De Botton postulates that we sometimes get more satisfaction from looking at a painting of a landscape than the landscape itself – because of the skill of the artist in their selection of what to depict, what aspects of reality to include and what to leave out, rather than a photographic representation.
The last two chapters were such an inspiration – one on Van Gogh and the other on John Ruskin. The VG chapter was about how the artist looked at a place in a different way – how he tried to capture something he saw that others could not – to show us a new way of seeing. In particular, the chapter focused on his fascination with Cypress trees in Provence, which was very pertinent as I’d just been working on Wheatfield with Cypresses for the cruise ship. VG observed the way the wind moved in the branches, making the tree appear to bend along different axes, as if the wind was blowing from different directions at once. “With it’s cone-like shape, the tree takes on the appearance of a flame flickering nervously in the wind.” Van Gogh saw this and tried to make others see it too.
The Ruskin chapter was about how to preserve (holiday or other) memories. Photographs and souvenirs do not adequately capture the essence of a place, that feeling of beauty or ambiance that we feel we want to bottle. Ruskin advocated drawing as a means of fixing a place in the mind: the value of drawing as a means of really looking – not dependent on talent. The aim is to learn not how to draw but how to look. Ruskin gave drawing classes to Cockney craftsmen, not with the aim of ‘making a carpenter an artist, but to make him happier as a carpenter.’ How brilliant!

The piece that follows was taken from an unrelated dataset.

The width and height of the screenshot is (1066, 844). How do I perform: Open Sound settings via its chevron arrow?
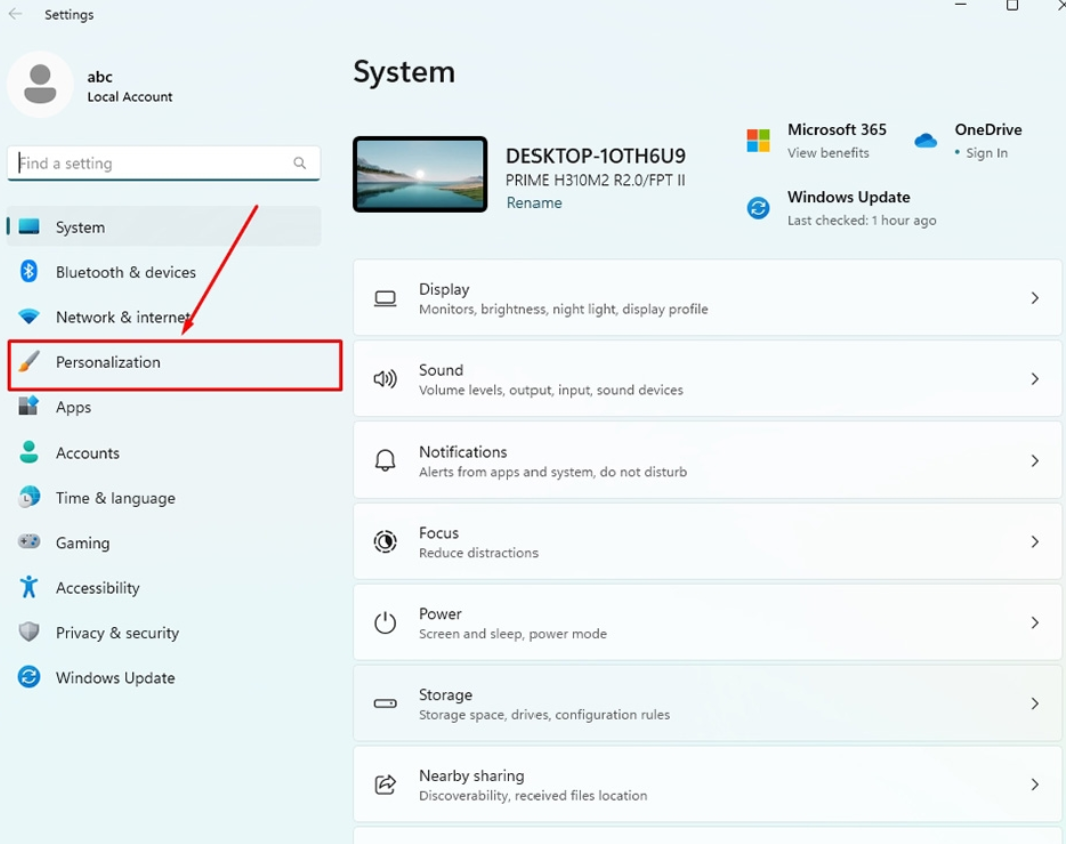tap(1035, 379)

I feel so inspired by this and am determined to put it into action …
I think we try too hard with art. Perhaps we shouldn’t try at all and just accept our vague internal muttering intellectual or emotional responses, without needing to articulate them. It can be enough to know that ‘I like/love this’
Hi Sandra – you’re right – we all see things differently and have different responses to art. Perhaps I should have used a different heading for the Blog – maybe a ‘book that really inspired me’ rather than ‘must-read’ which sounds like an order! Having said that, I loved the book which really made me think in a new way.
Thanks for the recommendation. I will definitely track down a copy. The last book I read that made me think in a new way about seeing was ‘A History of Pictures’ by David Hockney and Martin Gayford. One good recommendation deserves another. Oh and I love your Wheatfield with Cypresses. It’s beautiful work.
Thank you for sharing your thoughts on this book – all so interesting to me, as is your beautiful art. 😊
Thank you so much! I’ve had a look at your Blog too and love your writing on paintings. I absolutely love art history.
I’ll be following you too!
You are most welcome, Jane! I love art history, too, though I am expert at nothing. 😊
At a recent talk with Norman Ackroyd, one of his comments was that he never takes photographs as doing that stops him looking! Photographs are obviously a very quick and easy way to record a moment and I do take a lot of photographs. We are off to the Outer Hebrides later this year and I shall be taking a sketchbook and trying to record what I truly see and feel from the special places we will visit.